Boot Camp for Thinkers
by Mary Shipp Bartlett
Marc Katz urges students to be intellectually daring: “Ask the big questions. Consider everything on the table. Bite off more than you think you can. Surprise me.”
Katz takes his own advice. As associate professor of German who has been at Scripps since 1994, Katz has the additional, demanding job of convener of the Core, the three-semester series of courses required of every first-year Scripps student. He serves as a referee of sorts to the Core faculty—someone who helps keep them focused on the woods, not the trees.
According to Katz, Scripps faculty teach in the Core not because they have to, but because they want to. “Core literally is the core of teaching at Scripps.”
What distinguishes the Scripps Core Curriculum in Interdisciplinary Humanities from other Core programs throughout the nation is what Katz calls its “cosmopolitanism.”To provide this worldwide scope, Core I draws upon 13 faculty members from different academic disciplines to lecture during the first semester, with each faculty member bringing her or his own perspective into the arena of general discussion; in addition, small sections meet weekly.This approach has several advantages for students, explains Katz. It allows them to see how disciplines intersect and inform one another. For example, having some brush with art history will enliven economics, and conversely, an economic perspective will enhance art history. It also allows students to sample a broad spectrum of disciplines before deciding on a major.

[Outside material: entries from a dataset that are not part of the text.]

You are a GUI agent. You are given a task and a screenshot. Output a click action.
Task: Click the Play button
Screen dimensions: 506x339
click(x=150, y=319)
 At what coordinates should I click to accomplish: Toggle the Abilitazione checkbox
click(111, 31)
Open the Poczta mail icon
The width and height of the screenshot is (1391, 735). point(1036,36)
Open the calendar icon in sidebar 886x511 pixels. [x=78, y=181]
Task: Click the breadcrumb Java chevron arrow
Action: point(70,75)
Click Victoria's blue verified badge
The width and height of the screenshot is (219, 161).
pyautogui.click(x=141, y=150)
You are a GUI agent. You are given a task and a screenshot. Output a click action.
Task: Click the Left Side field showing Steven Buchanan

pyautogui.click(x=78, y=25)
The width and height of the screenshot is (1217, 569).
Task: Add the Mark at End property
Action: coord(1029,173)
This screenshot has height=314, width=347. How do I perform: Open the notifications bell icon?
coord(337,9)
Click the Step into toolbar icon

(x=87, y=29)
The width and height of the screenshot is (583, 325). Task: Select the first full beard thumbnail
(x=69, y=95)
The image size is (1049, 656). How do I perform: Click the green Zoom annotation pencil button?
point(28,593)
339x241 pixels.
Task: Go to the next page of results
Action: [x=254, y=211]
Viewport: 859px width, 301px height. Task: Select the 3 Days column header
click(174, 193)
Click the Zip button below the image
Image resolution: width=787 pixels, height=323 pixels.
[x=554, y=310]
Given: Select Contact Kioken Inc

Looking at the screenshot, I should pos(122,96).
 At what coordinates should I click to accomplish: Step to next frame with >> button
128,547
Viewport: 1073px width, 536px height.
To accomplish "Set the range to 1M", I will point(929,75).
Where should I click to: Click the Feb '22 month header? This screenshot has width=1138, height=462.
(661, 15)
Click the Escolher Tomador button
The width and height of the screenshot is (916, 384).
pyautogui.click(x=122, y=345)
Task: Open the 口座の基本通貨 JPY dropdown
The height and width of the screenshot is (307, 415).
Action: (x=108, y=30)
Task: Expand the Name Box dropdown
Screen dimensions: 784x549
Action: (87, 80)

But it’s hard. Very hard. Ask a first-year about the Core, and she is likely to let out a groan. Organized around the broad themes of “Culture, Representation, and Knowledge,”Core I plunges first-year students into many of the major intellectual debates and issues that define modernity.The reading requirements are intense, and students often find the texts difficult, with the connections vague or even invisible at first.
“Students feel a bit lost the first semester,” says Katz. “It is like an adventure: it makes the most sense at the end. A journey becomes comprehensible and useful when you turn around and look where you’ve been.That’s the way real learning takes place: in the rear-view mirror.” “Being lost can be a thrill, too,” he continues. “I call this ‘creative disorientation.’ You’ll eventually know the territory, but only after you lose your way for a time.”
Katz also refers to the Core experience as “intellectual boot camp.” But when the students complete it, he says, they can out-talk, out-think, and out-write other students at The Claremont Colleges.A Pomona professor, impressed with the performance of Scripps women in his class once asked Katz,”What in the world are you doing to those students over there?”
“What we’re doing is jump-starting our students’ ability to think critically,” says Katz.
In a world dominated by opinions, primarily in the media, the Core deals with ideas. Katz talks about ideas as living things; mere opinions, which are often based on clichés, are more like static blocks of wood. He believes these ideas can—and should—lead to a lack of absolute certitude. “Students have to be comfortable with ambiguity and, at the same time, think coherently and consequentially.”
One of Katz’s goals is to provide a safe environment for ideas and for women to “find their voice.”While that phrase itself is often a cliché, Katz explains that Scripps women find their voice, not just in their women-only Core classes, but in the context of a coed environment. First, they test their ideas in the Core and then apply them in classes with other Claremont Colleges students. “Scripps women will eat up the guys when it comes to intellectual give-and-take,” says Katz. “Guys will think they have the podium, but will find themselves successfully challenged by the women.”
Because the Core is so often mentioned as the heart of a Scripps education, alumnae occasionally question its rigor and focus—particularly those who can remember when the Core was a three-year experience. Katz notes that sometimes less can indeed be more.”A three-semester program enables us to focus and intensify the experience,” he says. It was also necessary to change the course’s length, he added, because of the increased necessity for students to specialize early in their academic careers in order to prepare for graduate school or the workforce.
Yet the comparisons between the “old” Core and the present one persist.Those who have concerns about the Core can take comfort in the fact that, like ideas and a Scripps woman, Core has a life of its own.
“We need to be anticipatory,” says Katz, “because students come to us knowing different things than they did 10 years ago.We need to stay one step ahead of them.”
So don’t expect the Core to stand still. It is a perpetual work in progress.